Winners and losers over 2001

Man Group; Next

The past 12 months have been a roller coaster ride for the UK stock market and there have been spectacular individual winners and losers along the way. Marconi came close to collapse, while Marks & Spencer staged a share price recovery that surprised virtually everybody.

The Independent's Investment Column had its fair share of successes and failures too. And we return to some of these today together with an updated recommendation.

Man Group is a company that came from nowhere during the course of 2001 and ended the year as a FTSE 100 star. The former commodities broker reinvented itself as a hedge fund manager and found itself beautifully in tune with the bear market. With the ability to short sell as well as offer a balance of bonds and currencies, Man found funds flowing into its coffers as fast as it disappeared from those of conventional fund managers. We recommended Man Group as a buy in July when the share were 924.6p and had already enjoyed a staggering run. That run continued taking the stock up to 1,335p in December.

With the shares now at 1,172p there is a strong argument for taking profits. The bull case is that the hedge fund market is tipped to continue growing with some analysts saying they could soon account for 5 per cent of the market. There is therefore headroom for further gains but the safest option is to lock in some profits.

We had mixed success with Vodafone. In January we said the shares were worth buying on the dips when they stood at 225p, which was then a 12-month low. Though we pointed out the exposure to a downturn and the questionable return on the 3G licence binge, we remained positive. Sadly the shares continued to fall hitting a low of 124p in the summer.

We returned to the stock in August saying the shares looked cheap at 128p. They have risen sharply since then and now stand at 177p. The outlook for mobiles is mixed with handset sales in the final quarter of 2001 expected to be just half the level of the previous year. And there remains a debate over how much mobile users are prepared to pay each month for added value services. Regulatory headaches also persist but Vodafone remains a quality company with a global collection of businesses. It is a long-term hold.

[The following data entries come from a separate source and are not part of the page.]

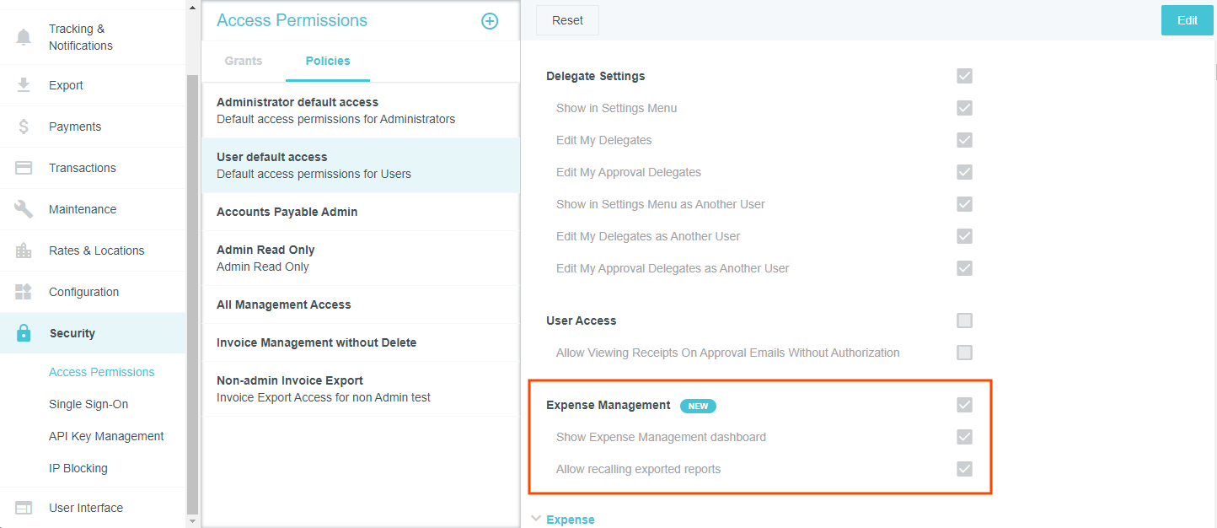The height and width of the screenshot is (528, 1217).
Task: Switch to the Grants tab
Action: click(244, 61)
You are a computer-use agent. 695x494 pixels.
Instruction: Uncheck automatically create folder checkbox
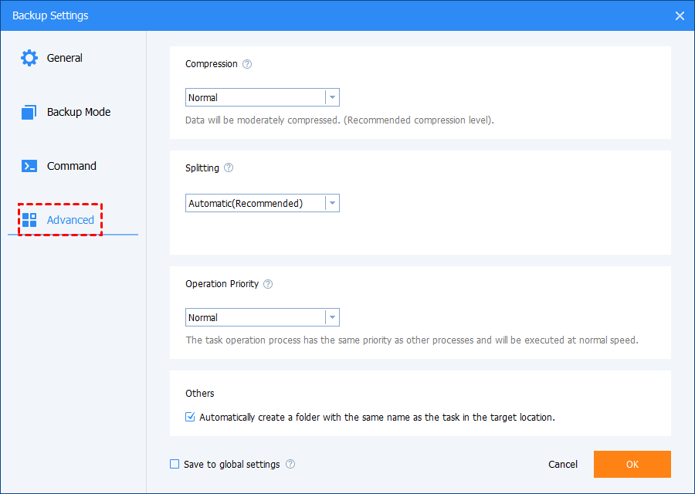[x=190, y=417]
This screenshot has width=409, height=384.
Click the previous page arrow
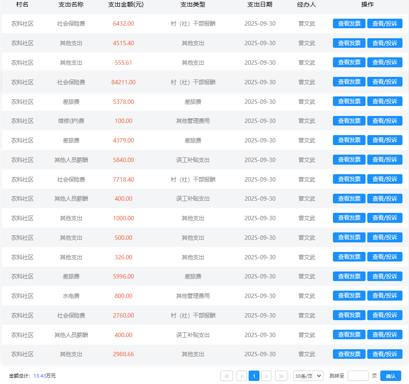(x=242, y=376)
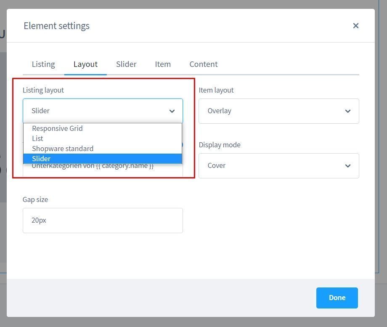Choose the highlighted Slider option
Screen dimensions: 387x327
41,159
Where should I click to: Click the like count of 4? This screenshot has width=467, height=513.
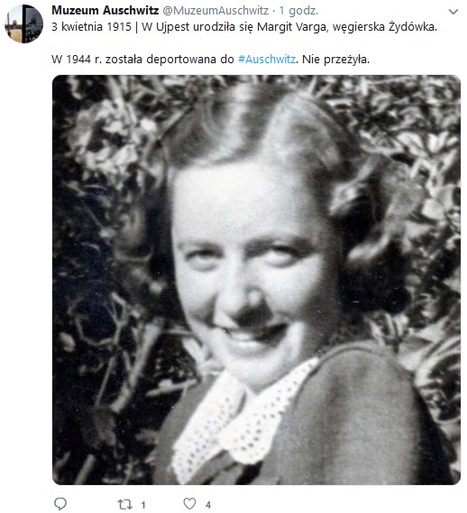pos(208,505)
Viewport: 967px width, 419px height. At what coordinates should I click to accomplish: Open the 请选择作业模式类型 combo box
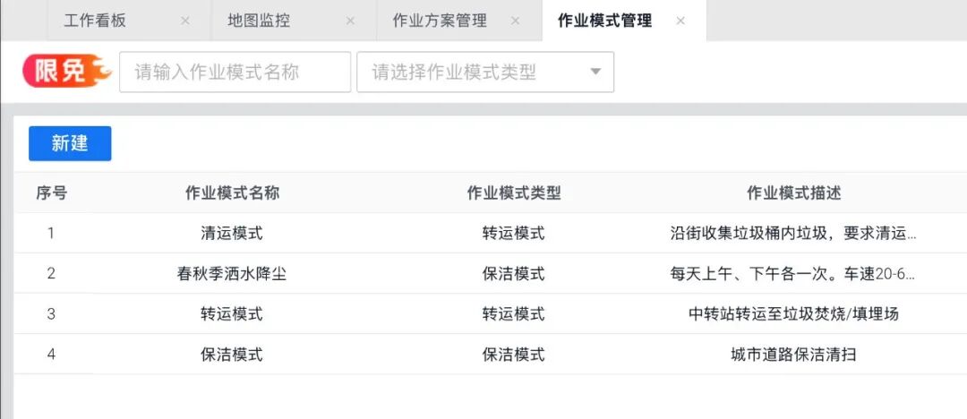click(x=475, y=73)
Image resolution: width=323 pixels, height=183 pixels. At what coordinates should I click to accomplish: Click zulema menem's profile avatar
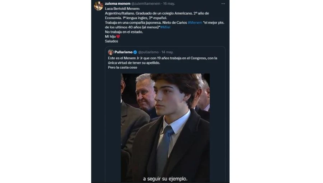pyautogui.click(x=98, y=6)
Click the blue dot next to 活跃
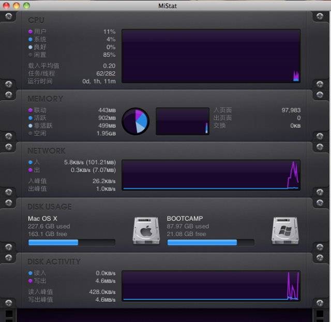Viewport: 331px width, 322px height. 31,118
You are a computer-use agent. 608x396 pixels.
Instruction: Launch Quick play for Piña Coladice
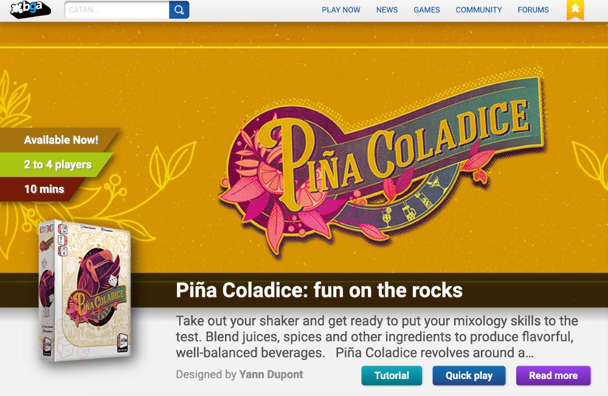click(469, 375)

The same cannot be said of Marconi, which this column raised questions about last spring when the shares stood at 534p. Though Lord Simpson of Dunkeld, then chief executive, had just bought 133,000 shares at the time we pointed to the exposure to the weakening US market and emerging troubles at rivals such as Cisco and Lucent. The shares fell to just 13p in October. With Lord Simpson and John Mayo gone there has been some recovery to 41p. But, with some analysts saying debt needs to be halved, Marconi may struggle to devote sufficient resources to R&D to maintain its competitive position in the optical transmission market. The shares should still be avoided.

Retailing proved to be a much happier hunting ground last year and the sector was one of the best performers of the year as consumer spending remained buoyant. Electronics Boutique, the computer games specialist, was one of the biggest winners with a 180 per cent rise thanks to the success of the PlayStation 2 from Sony. We tipped the shares in January at 61p and again in April at 77.5p. They now stand at 135p and there is always an argument for profit taking after that sort of run. But investors may want to hang on a while longer. The cycle of new product launches is at a relatively early stage with the Microsoft X-Box and the Nintendo Gamecube due in the spring. The shares are still only valued on a forward multiple of 18, which is not expensive given the growth prospects. An aggressive price campaign from Dixons or Woolworths could upset the market but investors should hold on for the ride.

Next may be a different story. The fashion retailer has had a good start to the year but has been treading water since. We advised bargain hunters to look elsewhere in September when the shares stood at 860p. They bounced to 923p yesterday on expectations of a good trading statement, due on Tuesday. But Next stands to be one of the biggest losers from the Marks & Spencer recovery. Now could be a good time to sell.

One we managed to get wrong twice was Prudential. Our last recommendation was "avoid" in October on the grounds that the group's stellar growth in Asia may be coming to an end. The shares have recovered some ground since then as the market warmed to the restructuring of itsUK operation and the opportunities in the bulk annuities market. But fears persist that the group may blow the recovery on a big acquisition and we would still advise caution.